Marie-Elisabeth Mathieu
Maître de conférences à l'Université d'Evry, Val d'Essonne
Membre du Centre de recherche Etat et concurrence de l'Université d'Evry
Membre du Centre de formation professionnelle notariale de Paris,
Jeantet Associés, 
Directeur scientifique de la base Droit bancaire.


Actualité

Démarchage financier : la loi de sécurité financière unifie la définition du démarchage bancaire et financier : "constitue un acte de démarchage bancaire ou financier, toute prise de contact non sollicitée, par quelque moyen que ce soit, avec une personne physique ou une personne morale déterminée, en vue d'obtenir, de sa part, un accord" sur un certain nombre de services et d'opérations.

Sont ainsi visées :"(1°) La réalisation par une des personnes mentionnées au 1° de l'article L. 341-3 d'une opération sur un des instruments financiers énumérés à l'article L. 211-1; (2°) La réalisation par une des personnes mentionnées au 1 ° de l'article L. 341-3 d'une opération de banque ou d'une opération connexe définie aux articles L. 311-1 et L. 311-2; (3°) La fourniture par une des personnes mentionnées au 1° de l'article L. 341-3 d'un service d'investissement ou d'un service connexe définis aux articles L. 321-1 et L. 321-2; (4°) La réalisation d'une opération sur biens divers mentionnée à l'article L. 550-1; (5°) La fourniture par une des personnes mentionnées au 3° de l'article L. 341-3 d'une prestation de conseil en investissement prévu au I de l'article L. 541-1.Constitue également un acte de démarchage bancaire ou financier, quelle que soit la personne à l'initiative de la démarche, le fait de se rendre physiquement au domicile des personnes, sur leur lieu de travail ou dans les lieux non destinés à la commercialisation de produits, instruments et services financiers, en vue des mêmes fins" (Projet de loi., art.
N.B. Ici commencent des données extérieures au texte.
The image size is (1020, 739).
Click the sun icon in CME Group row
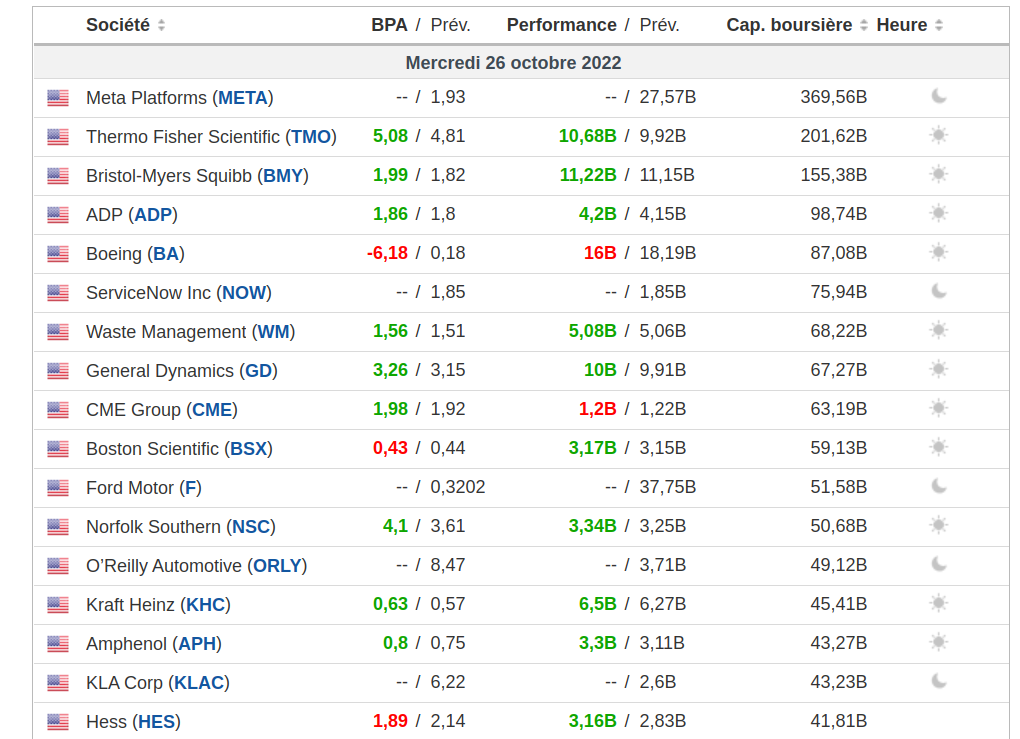point(938,408)
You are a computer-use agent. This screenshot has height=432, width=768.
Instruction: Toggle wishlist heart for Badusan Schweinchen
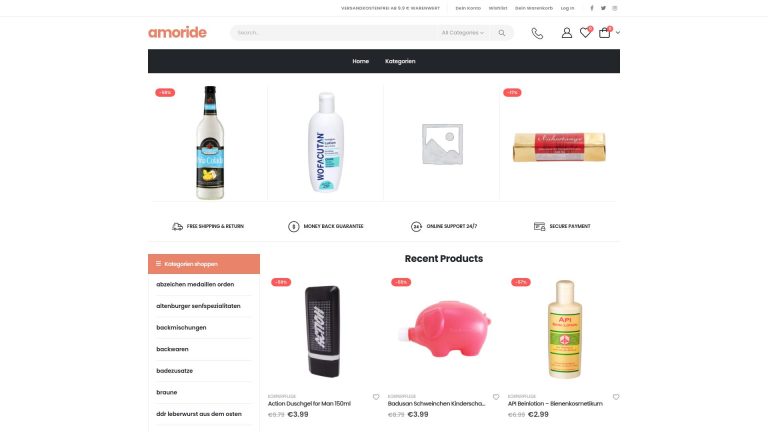pos(496,397)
L. 341-1).

Cette nouvelle définition du démarchage se veut extensive : la notion centrale est celle de prise de contact non sollicitée et tous les moyens de démarchage sont envisagés (et donc implicitement Internet). Cette nouvelle approche du démarchage prend uniquement en compte la finalité de celui-ci, ce qui permet de lever l'incertitude antérieure sur la différence entre simple conseil et offre véritable de services.


(1) V. pour le Comité de Bâle, Rapp. CRBF 1999, p.217 et http://www.bis.org. V. aussi le site de l'OICV, http://www.iosco.org.
(2) Recommandation COB n° 2000-02, relative à la diffusion d'informations financières sur les forums de discussion et les sites Internet dédiés à l'information ou au conseil financier, Bull. COB. n°351, nov. 2000, ([LxB=L4156ALI]).
(3) Recommandation COB n° 99-02, relative à la promotion ou la vente de produits de placement collectif ou de services de gestion sous mandat via Internet, Bull. COB, n° 337, juillet-août 1999, ([LxB=L1183ASM]).
(4) Décision CMF n° 99-07, relative aux prescriptions et recommandations pour les prestataires de services d'investissement offrant un service de réception-transmission ou d'exécution d'ordres de bourse emportant une réception des ordres via Internet, ([LxB=L0054ASS]).
(5) V. en cours de parution, M.-E. Mathieu, Transactions bancaires et financières à distance, droit communautaire et droit français, J.-CL. (Banque-Crédit-Bourse), Fasc. 125, février 2004. V. aussi J. C.Trichet, "Internet : quelles conséquences prudentiels ?" : Livre Blanc, 30 janvier 2001.
(6) JOCE n° L 271 du 09 octobre 2002, p.16 ([LxB=L9628A4D]).
(7) JOCE n° L 178 du 17 juillet 2000, p.1 ([LxB=L8018AUI]).
(8) Arrêté du 10 janvier 2003 portant homologation du règlement n° 2002-13 du Comité de la réglementation bancaire et financière,relatif à la monnaie électronique et aux établissements de monnaie électronique, JO n° 27 du 1er février 2003, p. 2003 ([LxB=L1919A9X]).